> _Page text_:
King’s next stop would be the Hoosier State, as president of Holy Cross Health System, but it would only be a one-year stint.
In 1980, King moved to the Chicago market to become CEO of Evangelical Health Systems, an organization that was run by the United Church of Christ, part of an association of 30 congregations of various sizes.
Evangelical included hospitals on Chicago’s South Side as well as suburban facilities. Immediately King had to deal with integration issues involving the system’s hospitals as well as a cumbersome governance structure.
“I had a board at each hospital. I decided that those boards were getting in the way of creating systemization and integration, because they all had their way of wanting to do things.” King said in an oral history published by the American Hospital Association. “I was able to convince the (system) board to eliminate those local boards so that it made all those governance decisions.”
King said he had great relationships with the board members, most of whom were from the churches, and admired them for seeing Evangelical not just as a healthcare delivery system but as an integral part of their mission. “I think it really gave us a sense of unity and a sense of purpose.”
After 11 years of leading Evangelical (which would become Advocate Health Care after a merger in 1995), King headed to the Pacific Northwest to become CEO of Legacy Health System.
The Portland, Ore., system was operating in a highly competitive market, vying with Kaiser Permanente and what was then the Sisters of Providence, with each holding roughly a one-third share. But Legacy was in third place and struggling, King said.

> _What this exercise asks_:
1: Using the account of King's career, decide whether each statement agrees with it. Answer yes or no and quote the words that settle it. (a) King held the Holy Cross Health System post for one year. (b) King kept a separate board at each Evangelical hospital. (c) Legacy Health System held first place in its market.
2: Proceed with the account of King's career, writing on from after its final sentence about Legacy's standing in the Portland market.

> _Data shown_:
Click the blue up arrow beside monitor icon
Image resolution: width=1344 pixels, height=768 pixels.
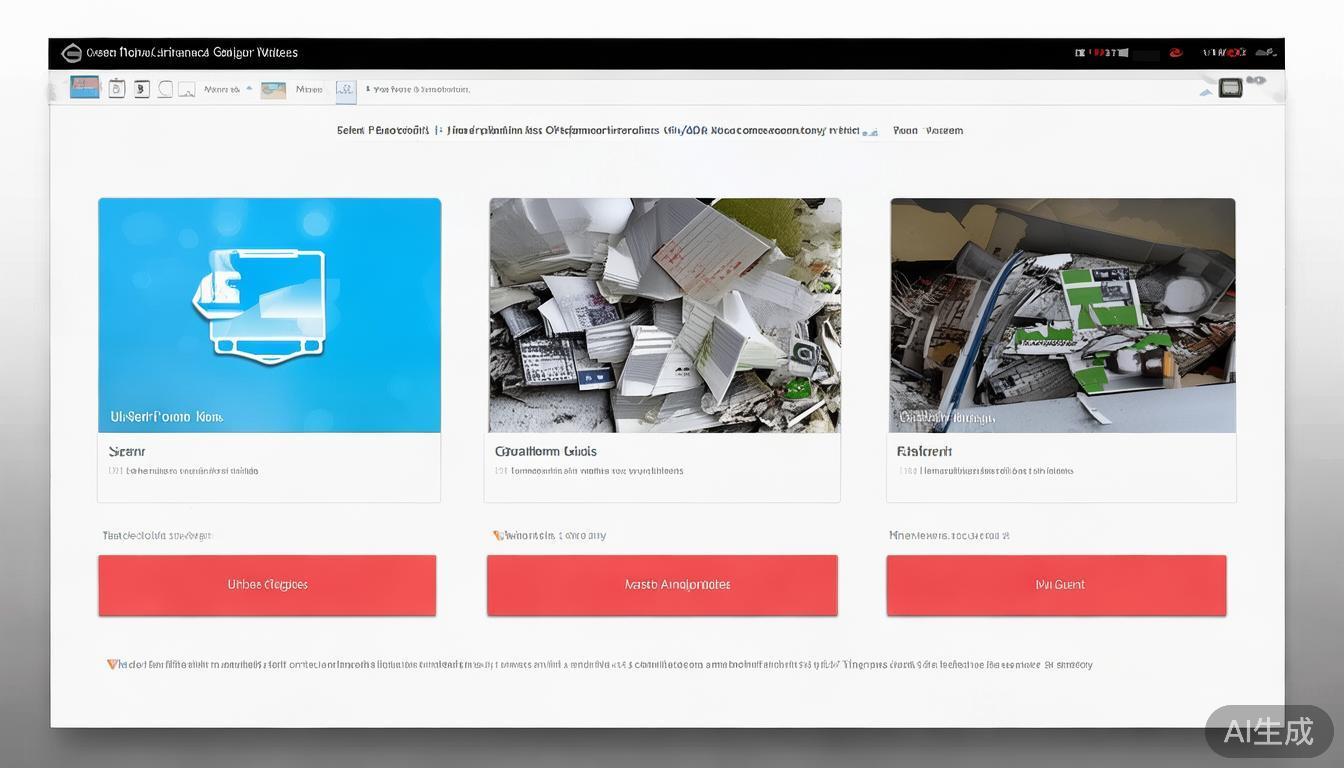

==

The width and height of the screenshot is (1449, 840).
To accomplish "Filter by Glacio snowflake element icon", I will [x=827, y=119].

> _Answer list_:
1:
(a) Yes: "it would only be a one-year stint."
(b) No: "I was able to convince the (system) board to eliminate those local boards"
(c) No: "But Legacy was in third place and struggling"

2:
When King arrived at Legacy, the system was just 18 months old, the product of a merger between Good Samaritan and Metropolitan Hospitals. The man who had been named CEO died suddenly of a heart attack shortly after the deal closed. Because of struggles integrating the systems and their hospitals, the board decided they needed an outsider to take the reins.
King was chosen for the role in 1991 and immediately went to work consolidating numerous governing boards (each hospital had one), streamlining operations and ultimately having to downsize the organization to become more competitive.
While the top three players in the market were competitors, they also found ways to collaborate, King said.
“By the time I got to Portland, the concept of community health was further advanced. Today it would be called population health. We competed, but we also had an organization in which the three systems collaboratively worked with Blue Cross, the major insurer and the public health department,” King said. “It was a very healthy and exciting thing to see.”
It was toward the tail end of his tenure at Legacy that King served as chair of the American Hospital Association in 1998 after many years on various committees and as a member of the board of trustees.
King said it was a tumultuous time for hospitals and the AHA because they were still grappling with the rapid growth and dominance of systems. “There was some tension between the individual hospitals, especially the small rural hospitals, and the systems that were beginning to have more influence in the industry and power within the AHA,” he said.
It was also the period after the failed attempt at healthcare reform during the Clinton administration, when the industry faced other tensions, noted Rick Wade, who has known King for many years and worked closely with him as the AHA’s former senior vice president of communications.
“One thing the AHA was grappling with was what kind of reforms hospitals themselves could work to achieve,” Wade said. “What could we inspire the members to do? What issues were plaguing hospitals in terms of public perception?” He said King had the unique ability to advance that dialogue, given his reputation and credibility with the membership.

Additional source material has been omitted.